Davey Martinez guided Juan Soto through the then-19-year-old outfielder’s rookie campaign last summer, which ended up being one of the best seasons by a teenager in MLB history. It was the manager’s first year on the bench in Washington, D.C., and Soto’s first exposure at a level higher than Double-A.
Martinez was asked earlier this Spring how he would manage expectations for Soto to keep the pressure of reproducing the results he did last season (.292/.406/.517 line, 25 doubles, 22 home runs, 79 walks, 99 Ks, and 146 wRC+ in a 3.7 fWAR campaign) to a minimum in the second big league season of his career.
“To me it’s just keeping him grounded, one, and get him to understand — the biggest thing for me is not to try to do more,” Martinez said, “and just go out there and like I said, he’s really good at taking his walks, and just playing the game. I want him to continue to have fun and just play the game. I told him, I said, don’t put any numbers in your head, just go out there and have fun like you did last year and just play the game.”
The second-year skipper talked about how he thought Soto might adjust to adjustments as well, noting that the now-20-year-old outfielder’s advanced approach at the plate would go a long way in helping him avoid any sort of sophomore slump.
“Like I said, the biggest thing for him, is the fact that, one, he knows the strike zone, and he just has to take his walks,” Martinez explained. “He understands that, and we’re going to preach that. I talked to [Hitting Coach Kevin Long] about it, we want him to be aggressive, obviously, but yet, be aggressive in the strike zone like he’s capable of doing. We just don’t want him to think that he has to hit X amount of home runs, drive in X amount of runs, just do what you do and we’ll be fine.”
The focus this Spring, Martinez said, would be more on Soto’s defensive game, since he did not play a whole lot of left field before he was called up and was learning on the job after he joined the Nationals.
“I think we’re actually going to hone in more on his defensive skills, and this way he’s got something else to think about and not really think about all the hitting the portion of the game,” Martinez said. “And work on his baserunning.

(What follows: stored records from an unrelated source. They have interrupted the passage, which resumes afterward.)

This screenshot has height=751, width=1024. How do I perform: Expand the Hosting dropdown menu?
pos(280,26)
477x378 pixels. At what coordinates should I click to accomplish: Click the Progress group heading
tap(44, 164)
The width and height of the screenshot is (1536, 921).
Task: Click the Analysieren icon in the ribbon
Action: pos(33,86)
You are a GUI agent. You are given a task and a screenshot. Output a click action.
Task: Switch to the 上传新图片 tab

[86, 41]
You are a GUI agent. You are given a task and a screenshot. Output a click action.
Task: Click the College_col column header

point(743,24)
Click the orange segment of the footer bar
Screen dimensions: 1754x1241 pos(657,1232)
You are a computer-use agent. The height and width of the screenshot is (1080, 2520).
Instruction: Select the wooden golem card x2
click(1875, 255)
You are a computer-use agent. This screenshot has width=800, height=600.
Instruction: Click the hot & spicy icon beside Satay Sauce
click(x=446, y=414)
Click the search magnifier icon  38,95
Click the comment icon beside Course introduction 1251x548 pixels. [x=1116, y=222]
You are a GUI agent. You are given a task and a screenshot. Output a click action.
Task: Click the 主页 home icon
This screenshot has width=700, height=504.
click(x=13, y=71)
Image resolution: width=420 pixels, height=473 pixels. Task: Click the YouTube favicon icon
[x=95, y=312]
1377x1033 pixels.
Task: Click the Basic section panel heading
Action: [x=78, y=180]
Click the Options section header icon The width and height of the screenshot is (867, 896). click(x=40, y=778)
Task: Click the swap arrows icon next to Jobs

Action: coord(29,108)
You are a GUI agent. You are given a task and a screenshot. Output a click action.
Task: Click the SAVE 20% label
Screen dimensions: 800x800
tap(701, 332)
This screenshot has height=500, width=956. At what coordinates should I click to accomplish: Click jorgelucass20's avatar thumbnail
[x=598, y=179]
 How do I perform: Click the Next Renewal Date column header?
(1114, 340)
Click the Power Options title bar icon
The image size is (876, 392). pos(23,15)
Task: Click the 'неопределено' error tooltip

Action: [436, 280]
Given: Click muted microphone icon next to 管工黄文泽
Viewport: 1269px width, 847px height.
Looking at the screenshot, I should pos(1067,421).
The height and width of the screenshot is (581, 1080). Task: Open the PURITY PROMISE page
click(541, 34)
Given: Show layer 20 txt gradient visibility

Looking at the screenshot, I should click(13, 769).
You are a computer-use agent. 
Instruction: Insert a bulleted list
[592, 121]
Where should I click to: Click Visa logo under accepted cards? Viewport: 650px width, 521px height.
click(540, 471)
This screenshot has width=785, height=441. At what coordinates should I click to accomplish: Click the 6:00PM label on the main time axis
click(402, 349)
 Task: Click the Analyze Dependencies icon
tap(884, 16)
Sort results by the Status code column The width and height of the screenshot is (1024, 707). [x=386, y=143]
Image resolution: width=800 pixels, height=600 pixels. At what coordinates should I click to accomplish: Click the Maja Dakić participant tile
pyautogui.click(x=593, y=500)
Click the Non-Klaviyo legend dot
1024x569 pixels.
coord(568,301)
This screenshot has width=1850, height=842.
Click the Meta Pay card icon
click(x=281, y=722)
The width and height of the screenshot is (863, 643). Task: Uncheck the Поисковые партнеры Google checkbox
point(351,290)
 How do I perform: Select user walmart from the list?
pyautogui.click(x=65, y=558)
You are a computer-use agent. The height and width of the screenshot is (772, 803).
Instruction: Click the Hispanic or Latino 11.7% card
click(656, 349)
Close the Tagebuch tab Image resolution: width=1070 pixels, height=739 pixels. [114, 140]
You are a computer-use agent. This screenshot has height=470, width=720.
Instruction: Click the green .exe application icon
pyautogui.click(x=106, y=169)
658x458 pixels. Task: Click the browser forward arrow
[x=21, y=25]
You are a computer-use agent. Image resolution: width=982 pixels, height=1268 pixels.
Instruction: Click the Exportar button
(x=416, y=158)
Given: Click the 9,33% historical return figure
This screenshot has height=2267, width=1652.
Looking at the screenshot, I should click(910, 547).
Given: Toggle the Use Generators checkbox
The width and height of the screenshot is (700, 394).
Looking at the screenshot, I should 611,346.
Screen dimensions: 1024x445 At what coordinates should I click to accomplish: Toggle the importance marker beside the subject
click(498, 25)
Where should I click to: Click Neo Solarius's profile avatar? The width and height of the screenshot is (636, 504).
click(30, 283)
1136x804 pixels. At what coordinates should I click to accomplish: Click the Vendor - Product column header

I told him, I said, the importance of doing everything right in this game is going to help you, and he understands that.
“And like I said last year, the guy worked diligently in the outfield, and he wants to get better, so he knows that coming in.”
“I think he understands the strike zone, really, really well,” Martinez added at another point in his early Spring conversation with reporters last week. “The fact that he’ll take a ball and hit it to left field and hit up the middle, not always conscious about pulling a ball, it’s good, and for a young kid like him to understand that, I mean, sky is the limit for a young hitter like that.”
Nationals’ GM Mike Rizzo, who made the decision to call Soto up when an injury to Howie Kendrick created a need last May, talked in an interview with 106.7 the FAN in D.C.’s Grant Paulsen and Danny Rouhier last week about doing everything they can to help the young outfielder in his second big league campaign.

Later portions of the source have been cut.